Chronique

Jean-Marc Foltz

Eleanora Suite

Jean-Marc Foltz (bcl), Régis Huby (vln), Claudia Solal (voc)

Label / Distribution : Vision Fugitive

Billie Holiday est un personnage de tragédie qui, superbe et flamboyant jusque dans sa part d’ombre, mériterait mille récits et autant d’hommages. Il y en a eu pléthore, mais 2015 restera emblématique car la chanteuse aurait eu cent ans cette année. Les célébrations s’en tiennent en général aux chansons et à l’aura de Billie. Ici, Eleanora Fagan perd son nom de scène, mais non ses fantômes. Car c’est à cette oubliée que le clarinettiste Jean-Marc Foltz consacre, en compagnie du violoniste Régis Huby, un portrait en forme de suite. Décidément, le label « Vision fugitive » aime les œuvres qui jouent avec les marges impalpables entre musique écrite occidentale et jazz. Eleanora Suite s’ouvre d’ailleurs sur le Lied « Seit Ich Ihn Gesehen », extrait du cycle romantique Frauenliebe und Leben Op. 42 de Schumann. Ce thème, qui hante tout l’album, fait d’abord écho à « Somebody’s On My Mind », mais de cette chanson il ne reste qu’une scansion traînante, énigmatique et magnétique (Claudia Solal).

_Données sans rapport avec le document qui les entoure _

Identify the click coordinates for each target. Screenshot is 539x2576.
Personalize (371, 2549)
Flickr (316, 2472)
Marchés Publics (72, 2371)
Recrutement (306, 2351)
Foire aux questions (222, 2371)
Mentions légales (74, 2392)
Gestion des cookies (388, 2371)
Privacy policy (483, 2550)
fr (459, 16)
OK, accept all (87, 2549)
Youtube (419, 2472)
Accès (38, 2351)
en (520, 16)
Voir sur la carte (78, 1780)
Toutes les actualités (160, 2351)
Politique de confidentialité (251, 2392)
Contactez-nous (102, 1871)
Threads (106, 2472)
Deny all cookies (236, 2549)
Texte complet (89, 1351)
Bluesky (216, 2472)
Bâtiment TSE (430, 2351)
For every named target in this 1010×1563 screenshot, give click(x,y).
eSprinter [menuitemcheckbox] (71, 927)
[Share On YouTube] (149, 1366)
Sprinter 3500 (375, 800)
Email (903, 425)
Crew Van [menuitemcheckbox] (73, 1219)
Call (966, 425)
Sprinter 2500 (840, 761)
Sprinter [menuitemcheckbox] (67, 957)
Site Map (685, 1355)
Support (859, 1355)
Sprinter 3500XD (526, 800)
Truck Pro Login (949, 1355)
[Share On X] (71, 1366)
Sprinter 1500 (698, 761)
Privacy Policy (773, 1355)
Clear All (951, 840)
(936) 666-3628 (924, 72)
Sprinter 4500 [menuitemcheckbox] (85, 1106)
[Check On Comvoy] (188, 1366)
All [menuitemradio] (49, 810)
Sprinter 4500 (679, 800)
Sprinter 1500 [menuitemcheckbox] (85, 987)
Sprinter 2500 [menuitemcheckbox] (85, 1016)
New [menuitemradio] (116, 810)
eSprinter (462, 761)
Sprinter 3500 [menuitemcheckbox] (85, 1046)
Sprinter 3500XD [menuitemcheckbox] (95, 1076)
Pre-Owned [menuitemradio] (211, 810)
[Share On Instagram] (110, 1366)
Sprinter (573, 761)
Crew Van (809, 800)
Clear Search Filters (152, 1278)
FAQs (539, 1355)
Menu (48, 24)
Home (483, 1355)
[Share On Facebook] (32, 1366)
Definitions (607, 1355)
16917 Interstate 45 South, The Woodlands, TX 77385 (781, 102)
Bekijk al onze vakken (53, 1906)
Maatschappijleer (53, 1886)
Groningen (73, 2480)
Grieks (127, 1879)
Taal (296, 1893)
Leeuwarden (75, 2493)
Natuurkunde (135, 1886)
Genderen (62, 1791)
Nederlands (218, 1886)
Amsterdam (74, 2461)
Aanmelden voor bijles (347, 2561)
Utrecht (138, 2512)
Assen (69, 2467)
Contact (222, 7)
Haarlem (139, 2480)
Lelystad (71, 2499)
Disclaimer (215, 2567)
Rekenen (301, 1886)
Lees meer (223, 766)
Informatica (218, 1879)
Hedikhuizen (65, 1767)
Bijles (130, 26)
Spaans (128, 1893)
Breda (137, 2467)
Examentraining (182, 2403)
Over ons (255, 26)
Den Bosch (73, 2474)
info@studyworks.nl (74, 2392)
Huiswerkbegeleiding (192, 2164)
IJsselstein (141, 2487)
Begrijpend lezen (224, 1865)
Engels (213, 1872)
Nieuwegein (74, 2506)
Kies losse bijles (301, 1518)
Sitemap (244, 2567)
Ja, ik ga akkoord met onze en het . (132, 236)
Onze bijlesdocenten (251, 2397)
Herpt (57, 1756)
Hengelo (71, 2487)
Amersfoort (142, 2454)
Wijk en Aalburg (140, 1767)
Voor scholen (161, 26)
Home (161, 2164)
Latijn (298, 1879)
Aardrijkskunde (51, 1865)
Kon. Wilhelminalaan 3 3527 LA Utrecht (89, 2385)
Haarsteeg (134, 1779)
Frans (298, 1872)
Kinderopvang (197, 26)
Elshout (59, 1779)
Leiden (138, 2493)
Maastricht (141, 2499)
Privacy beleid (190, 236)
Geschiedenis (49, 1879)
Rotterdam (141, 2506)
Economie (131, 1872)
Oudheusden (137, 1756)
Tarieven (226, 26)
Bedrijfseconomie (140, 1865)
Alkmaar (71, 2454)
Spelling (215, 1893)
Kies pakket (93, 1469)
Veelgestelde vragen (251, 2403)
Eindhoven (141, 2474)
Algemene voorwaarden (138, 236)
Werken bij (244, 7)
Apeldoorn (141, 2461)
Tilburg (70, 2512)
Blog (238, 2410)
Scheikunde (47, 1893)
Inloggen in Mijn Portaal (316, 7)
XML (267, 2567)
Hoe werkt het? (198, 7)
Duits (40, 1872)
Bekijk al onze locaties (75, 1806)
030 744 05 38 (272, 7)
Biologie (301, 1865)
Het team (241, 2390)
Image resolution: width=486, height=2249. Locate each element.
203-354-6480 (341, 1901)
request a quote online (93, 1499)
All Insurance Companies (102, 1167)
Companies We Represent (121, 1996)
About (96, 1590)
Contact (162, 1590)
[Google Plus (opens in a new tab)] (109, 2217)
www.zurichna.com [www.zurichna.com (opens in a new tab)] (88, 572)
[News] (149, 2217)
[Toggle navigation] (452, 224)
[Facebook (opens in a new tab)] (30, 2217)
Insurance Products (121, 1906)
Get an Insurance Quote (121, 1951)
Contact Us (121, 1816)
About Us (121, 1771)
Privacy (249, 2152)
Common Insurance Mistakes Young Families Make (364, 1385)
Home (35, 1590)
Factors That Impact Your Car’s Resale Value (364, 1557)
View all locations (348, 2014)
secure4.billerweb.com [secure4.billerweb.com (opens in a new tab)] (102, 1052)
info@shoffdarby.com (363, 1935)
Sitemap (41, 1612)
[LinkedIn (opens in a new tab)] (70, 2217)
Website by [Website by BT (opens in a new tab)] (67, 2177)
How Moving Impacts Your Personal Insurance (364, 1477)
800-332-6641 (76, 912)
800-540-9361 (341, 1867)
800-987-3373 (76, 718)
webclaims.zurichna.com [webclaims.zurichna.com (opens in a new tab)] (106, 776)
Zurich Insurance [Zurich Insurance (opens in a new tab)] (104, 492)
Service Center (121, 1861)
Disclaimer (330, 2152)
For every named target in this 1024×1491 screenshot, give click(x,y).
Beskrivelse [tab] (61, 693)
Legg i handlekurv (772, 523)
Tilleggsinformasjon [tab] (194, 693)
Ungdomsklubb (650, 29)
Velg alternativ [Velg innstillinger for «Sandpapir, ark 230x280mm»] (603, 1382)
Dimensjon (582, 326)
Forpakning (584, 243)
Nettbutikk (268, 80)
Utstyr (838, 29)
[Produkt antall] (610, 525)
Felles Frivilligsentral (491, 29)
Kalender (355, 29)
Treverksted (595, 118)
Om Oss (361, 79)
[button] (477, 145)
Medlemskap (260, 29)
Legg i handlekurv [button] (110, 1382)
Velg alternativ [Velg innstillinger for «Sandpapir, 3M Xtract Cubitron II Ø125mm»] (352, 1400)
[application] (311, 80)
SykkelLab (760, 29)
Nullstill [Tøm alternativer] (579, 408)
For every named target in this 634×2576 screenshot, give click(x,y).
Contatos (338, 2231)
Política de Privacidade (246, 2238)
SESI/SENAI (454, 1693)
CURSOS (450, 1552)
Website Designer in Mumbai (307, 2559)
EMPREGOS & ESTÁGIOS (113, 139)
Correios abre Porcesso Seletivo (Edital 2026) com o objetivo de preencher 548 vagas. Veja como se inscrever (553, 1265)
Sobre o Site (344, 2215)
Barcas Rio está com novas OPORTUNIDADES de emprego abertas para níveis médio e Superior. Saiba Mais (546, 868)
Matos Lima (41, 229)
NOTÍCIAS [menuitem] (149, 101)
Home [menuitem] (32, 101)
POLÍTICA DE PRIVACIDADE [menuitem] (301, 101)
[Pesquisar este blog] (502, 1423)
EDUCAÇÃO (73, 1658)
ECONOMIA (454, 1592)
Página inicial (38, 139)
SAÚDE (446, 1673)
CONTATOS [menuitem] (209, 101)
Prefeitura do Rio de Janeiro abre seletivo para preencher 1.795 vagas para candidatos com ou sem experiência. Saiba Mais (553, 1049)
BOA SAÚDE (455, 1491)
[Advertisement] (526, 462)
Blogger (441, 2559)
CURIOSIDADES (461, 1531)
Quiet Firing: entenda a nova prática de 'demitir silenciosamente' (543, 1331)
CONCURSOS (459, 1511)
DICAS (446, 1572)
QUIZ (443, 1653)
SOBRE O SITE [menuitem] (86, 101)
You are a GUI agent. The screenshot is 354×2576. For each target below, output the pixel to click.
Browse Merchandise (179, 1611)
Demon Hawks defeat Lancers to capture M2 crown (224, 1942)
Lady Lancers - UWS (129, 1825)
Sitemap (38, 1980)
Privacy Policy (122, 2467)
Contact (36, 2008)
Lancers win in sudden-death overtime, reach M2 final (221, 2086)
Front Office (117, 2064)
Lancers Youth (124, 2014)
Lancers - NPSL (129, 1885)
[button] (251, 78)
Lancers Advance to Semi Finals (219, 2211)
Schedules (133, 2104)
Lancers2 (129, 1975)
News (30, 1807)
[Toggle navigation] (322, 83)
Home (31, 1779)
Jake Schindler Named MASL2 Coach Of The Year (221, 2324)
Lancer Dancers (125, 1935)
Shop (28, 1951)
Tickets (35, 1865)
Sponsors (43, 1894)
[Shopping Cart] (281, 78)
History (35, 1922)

Schumann détermine d’ailleurs toute la forme de cette suite offerte à Miss Fagan, une histoire d’amours inconsolées à la fois lumineuse et délétère, qui se découpe en huit « chapitres » (comme la série de Lieder). A chaque étape, entre les évocations - « God Bless The Child » ou « (In My) Solitude » -, la vie d’Eleanora se confond avec les chansons de Billie. Foltz et Huby embrassent les thèmes avec une douceur absolue qui n’empêche pas une certaine noirceur - sur la relecture de « My Man », par exemple, où le thème se livre délicatement pendant que la clarinette basse l’assaille d’une tendresse presque étouffante. L’amour fait mal, semble crier le duo avec une pointe d’ironie qui fait frémir le crin de l’archet. La chanson retrouve alors, l’espace d’un bref instant, la gouaille de sa créatrice, Mistinguett. Puis Claudia Solal reprend au vol cette soudaine amertume dans une scansion de « Billie’s Blues » qui se rapproche insensiblement du chant.

Dans cette irruption poétique au cœur de la vie d’Eleanora, la voix, intermittente, est comme le soleil qui dissipe la brume. Elle rappelle, dicte, oriente, donne du sens à la mélancolie. Le texte de « Don’t Explain » en dit plus long que toutes les analyses ; si la beauté des chansons se fond dans la vie de leur interprète, c’est que cette histoire est de l’ordre de l’indicible. Tel est aussi le sens des dessins d’Emmanuel Guibert dans le très beau livret ; ses études du célèbre gardénia que Billie portait dans les cheveux se transforment en d’inquiétantes encres de Rorschach. Dans nombreux morceaux, la parole s’avère inutile ; Claudia Solal la suggère, ou laisse la clarinette l’incarner. L’ombre de Lester Young, alter ego de Billie, plane sur cet album ; la voix, caressante et ourlée, s’incarne parfois dans cette clarinette, dont les timbres se combinent volontiers à ceux du violon. Dans l’ultime chapitre, la douceur écorchée de la voix s’unit à la clarinette pour un « Trav’lin’ Light » en apesanteur. L’âme d’Eleanora Fagan flotte jusque dans les silences capiteux qui feutrent le Studio de la Buissonne. Quant à Billie, finalement, elle ne nous a jamais quittés. Bouleversant.